Casa Italia, which means Italian House, started in Singapore as a gelato store. And slowly along the way, we started to make our own coffee—we roast our own coffee, and then after that we introduce as well the Italian food.
So we make our own bread and pizza, and all the pasta. So I will be here in Manila for conducting the training for the gelato training and for the food training. I will be here to meet all the suppliers because we want to make sure that all the ingredients that we use here are as good as the ones we’re using in Singapore as well—all the high quality ingredients. And then I will train the team here in Manila to follow step-by-step our recipes from the bread, to the homemade fresh pasta, and to all the gelato as well.
Casa Italia Manila Series:
- CASA ITALIA | Ep. 1: Concept Behind an Authentically Italian Cafe in Manila! (Video)
- CASA ITALIA | Ep. 2: The First Italian House Opens in Manila (Video)
- CASA ITALIA in Manila: Coffee OTTO, Gelato & Italian Comfort Food Goodness!
Today our gelato master is here from Singapore and we training how to scoop the gelato. Scooping gelato is something that needs practice, a lot of practice. So we bring in our gelato master—he’s been with Casa Italia for many years. And then we train the Manila team to make the best scooping: the best-looking gelato.
Our gelato is made with all top quality ingredients imported mostly from Italy—like the best pistachio from Sicily; we’re using a very high quality chocolate, Swiss milk. And then our coffee, we’re using three different beans that we bring in from South America: we have Honduras, Guatemala, and Brazil. And then we roast it in Singapore to make it into our unique blend.
Our roast for the coffee is medium roast, which is a very traditional Italian way. We don’t make the beans very dark, but we choose to make it medium to preserve more aromas.
Our food is also done in a very traditional Italian way. We are using Italian products, best cold cuts, from the Parma Ham to the Buffalo Mozzarella Cheese in our sandwiches, the best Norway Smoked Salmon, and all the bread are done by us in a very artisan way. Our pizza dough and our bread dough are made naturally and I let rest for 48hrs before we bake. So without using a lot of use, a lot is more natural-growing.
Director, Casa Italia
The reason why we brought Casa Italia to the Philippines is because of its vision. Meaning: using real, honest ingredients. A lot of people make gelatos, but not too many it the authentic, Italian way—which means, when we use flavors we use the actual fruits. For example: avocado flavors, we use actual avocados. We don’t use avocado powders. For pistachio, we use actual pistachio nuts from Bronte, Italy.

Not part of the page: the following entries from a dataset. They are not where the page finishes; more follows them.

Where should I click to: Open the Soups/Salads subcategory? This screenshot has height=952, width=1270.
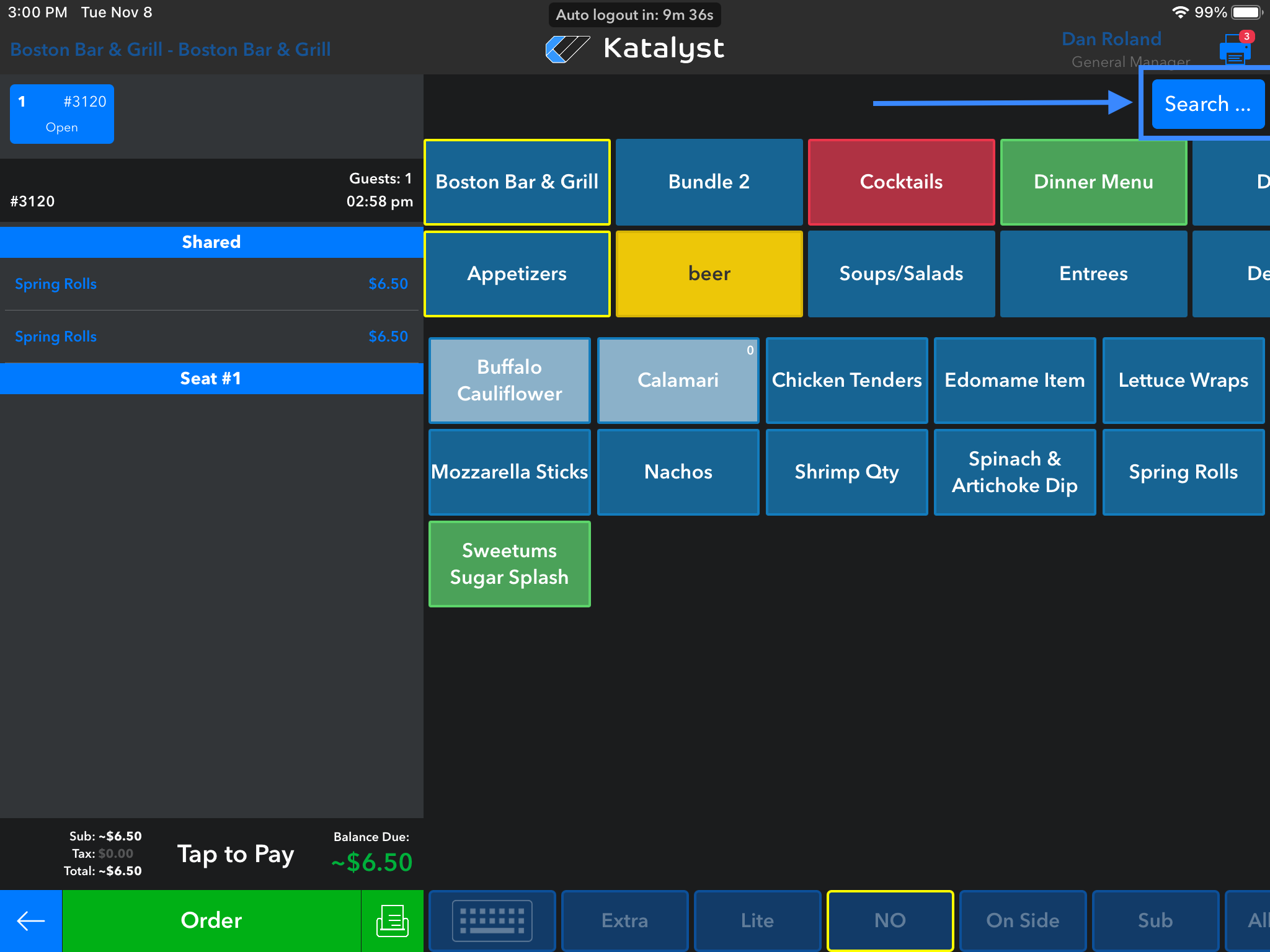click(x=901, y=273)
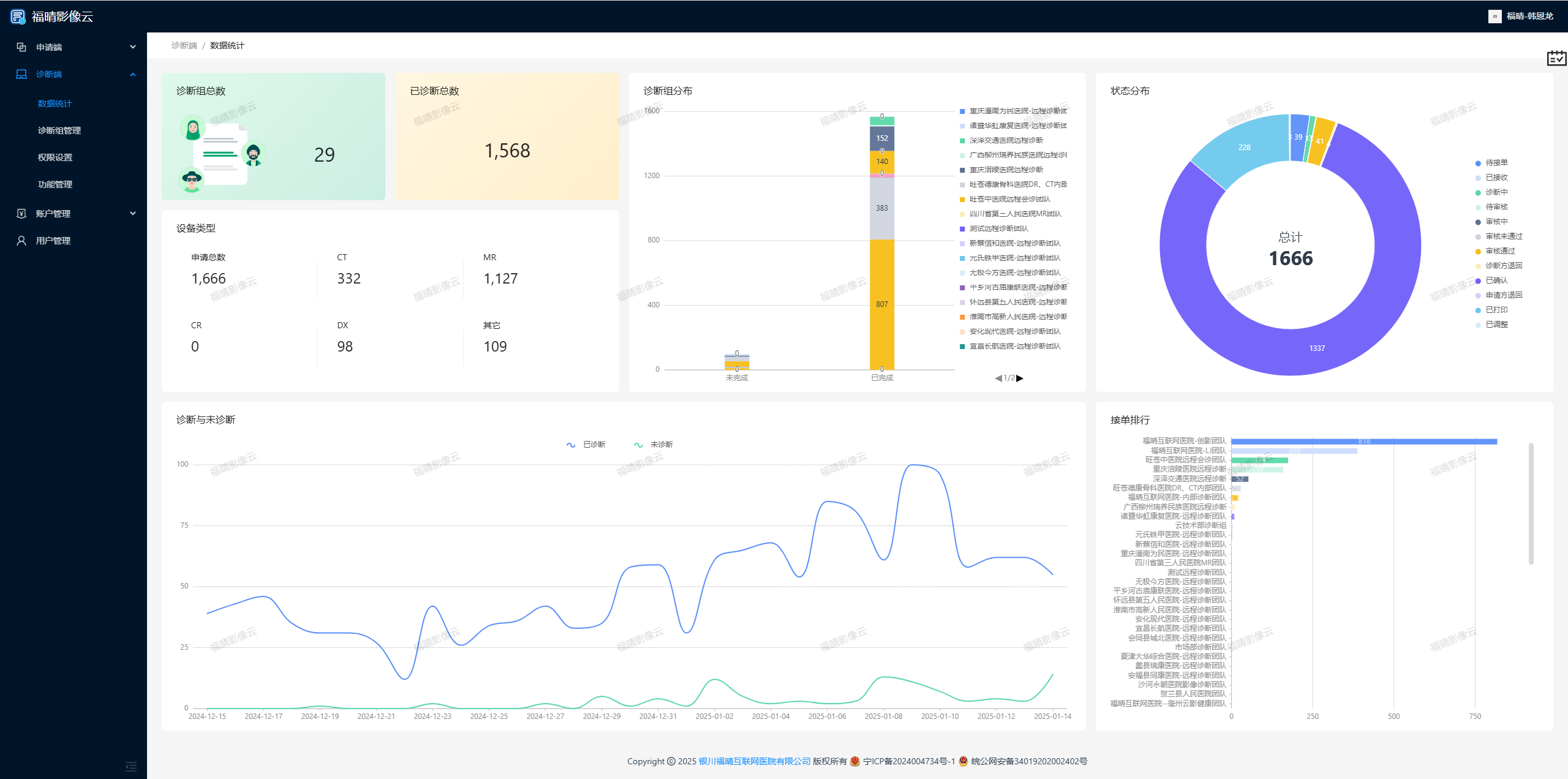Open 权限设置 submenu item
This screenshot has width=1568, height=779.
click(x=55, y=157)
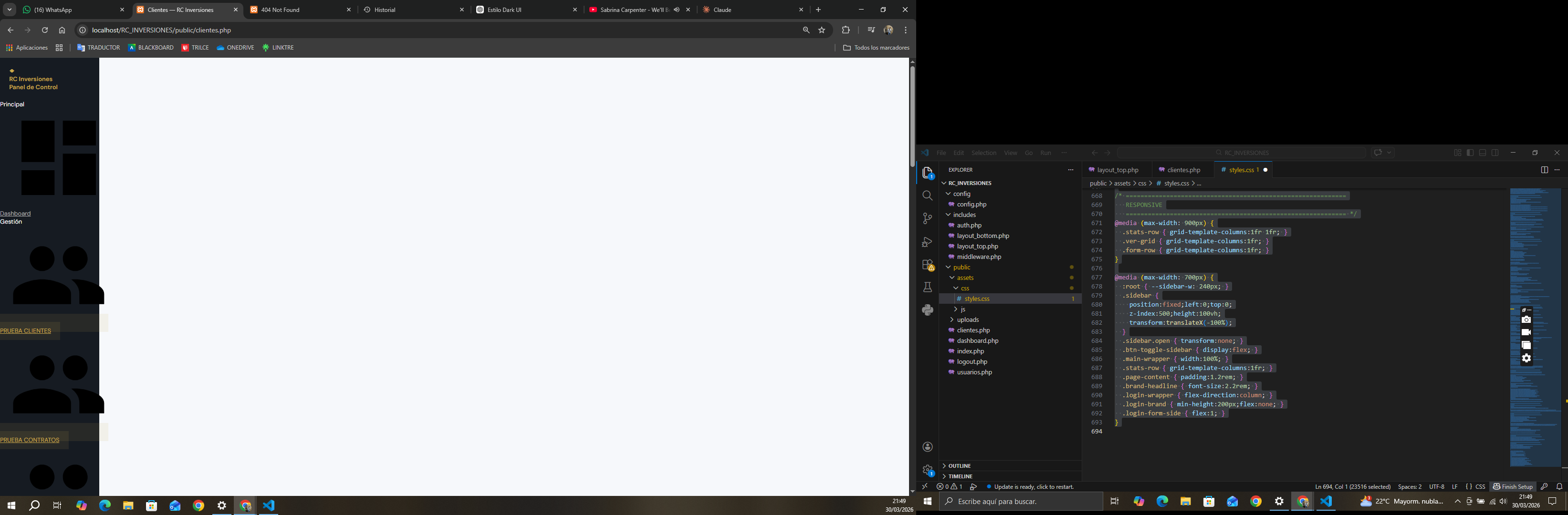
Task: Open the Selection menu
Action: 983,153
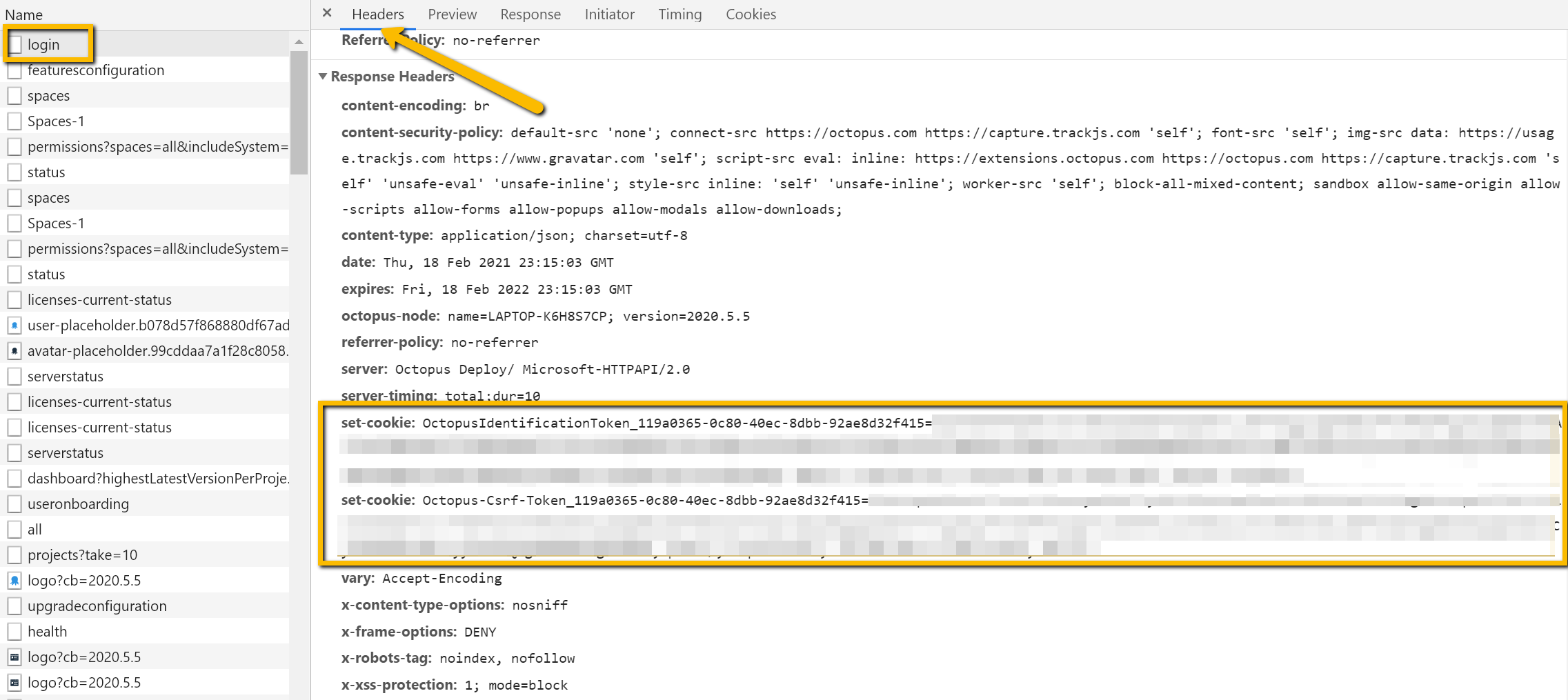
Task: Collapse the Response Headers section
Action: 324,77
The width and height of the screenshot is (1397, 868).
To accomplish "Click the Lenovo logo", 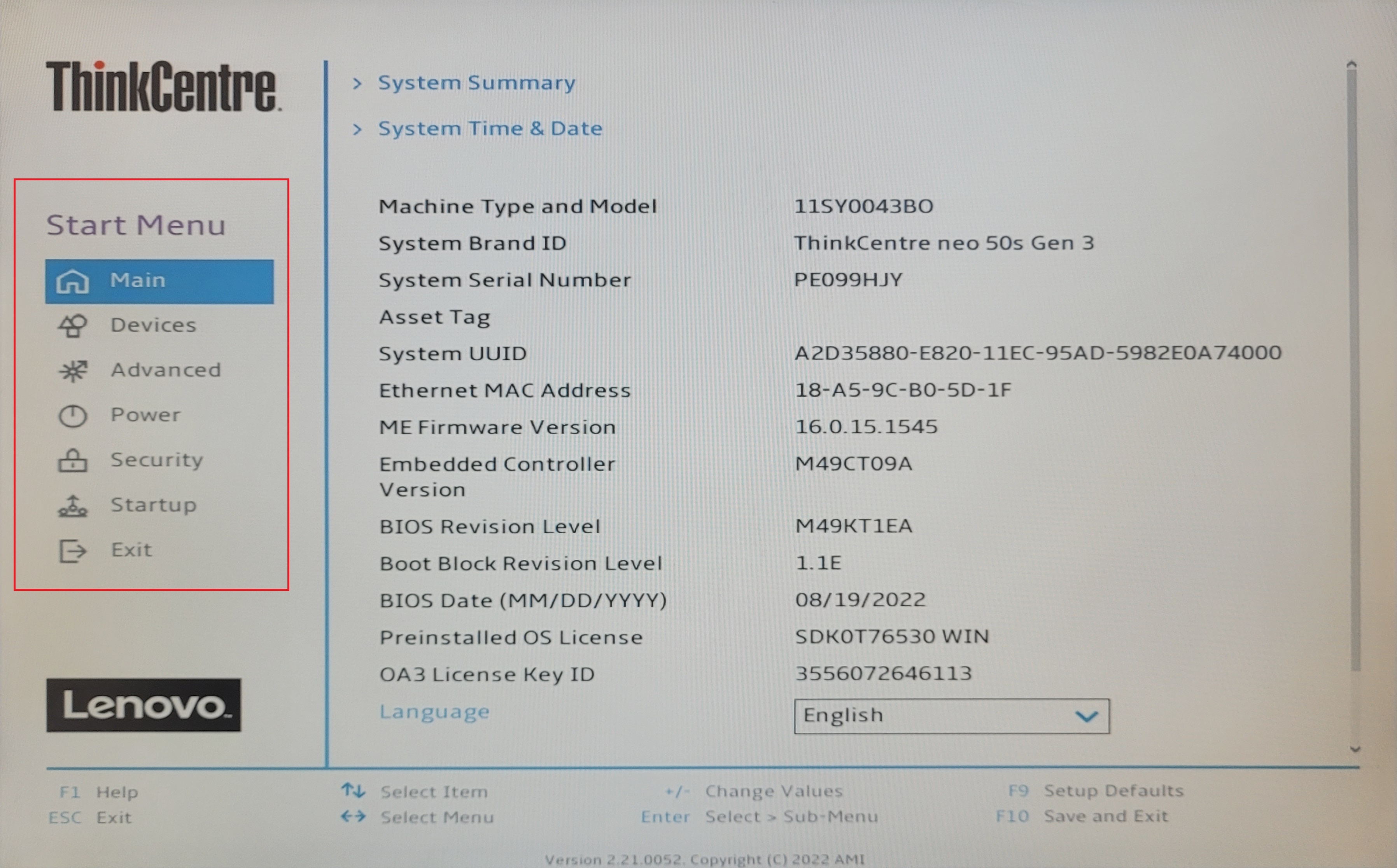I will click(144, 705).
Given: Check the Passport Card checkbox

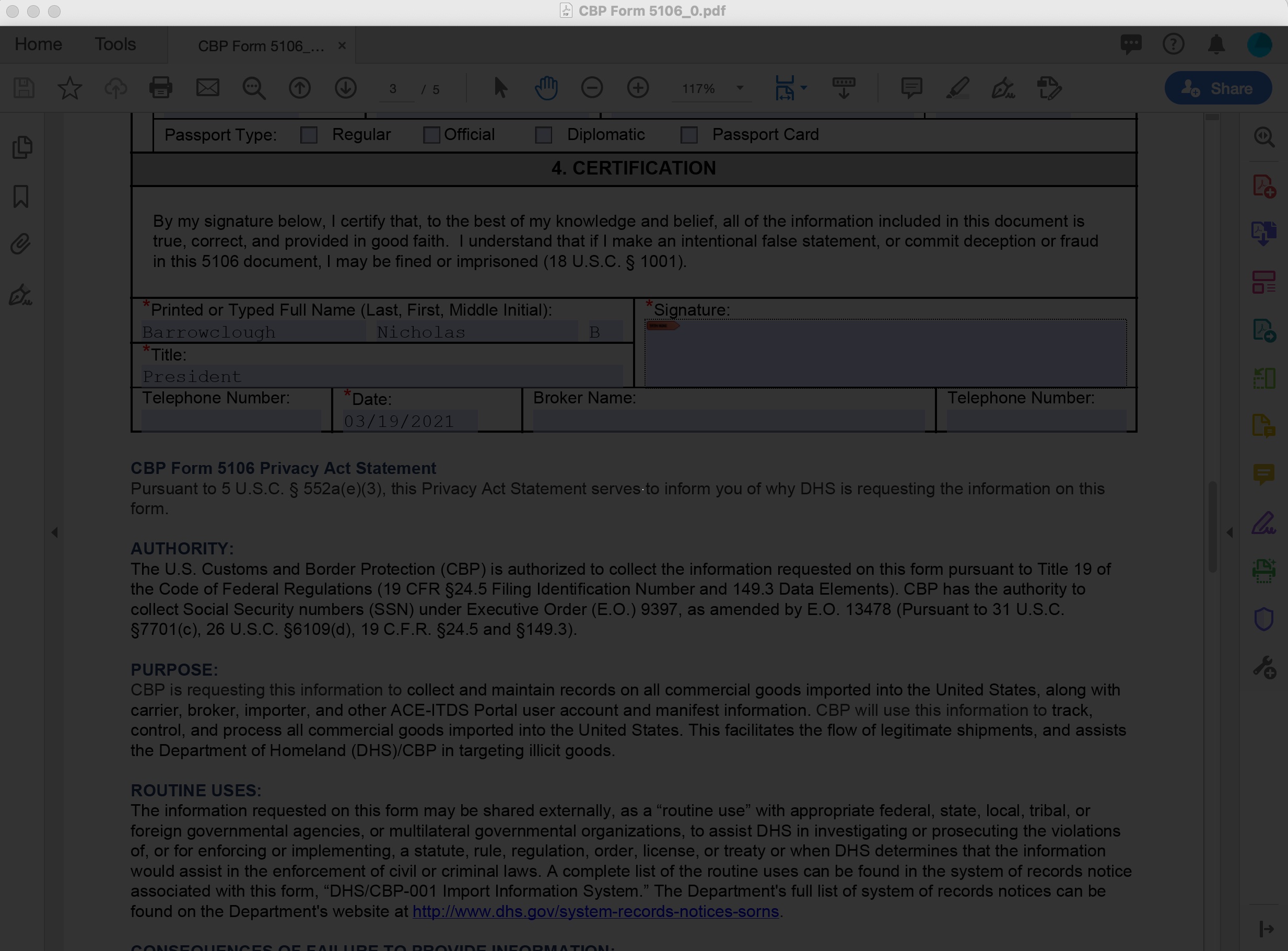Looking at the screenshot, I should click(x=689, y=135).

This is the vision of the founder. The owner’s vision is to create a very different concept, an authentic Italian concept that provides the best Italian comfort food. The pasta, spaghetti, roast chicken, gelato, and pizza. Here in the Philippines is the first time he can realize his full vision. We allowed him to be very creative in setting up, or designing the store. Our first store is in BGC. It’s located in Forbes Zone near Burgos Circle. It’s our flagship store—it’s about 200SQM, 2 floors, premium dining, but the prices are very, very affordable. It’s a very new concept, never seen before here in the Philippines. We partnered with one of the biggest Italian architectural firms and interior design firms for restaurants in Italy.
So it’s the first time I’ll be seeing anywhere in the world. We’ve been training for the past 2 or 3 weeks. Luckily, we have Chef Donato from Singapore with us and the gelato master, Timothy. So far everything is going smoothly, of course there are some hiccups. But one thing we noticed was the passion of our crew, our staff. If you notice, most of us here are all plus sizes. So if you don’t have this passion for food, you can’t work here, you can’t be here. So every week, we’ll probably gain 5 pounds. That’s probably from tasting gelato, 8-10 flavors a day. It’s been 2 weeks, so here we are. So far, everything’s going great. Hopefully when we open, we’re perfect.
Casa Italia soft opens on December 5, 2015 located at Burgos Park at Forbes Town Center, Bonifacio Global City.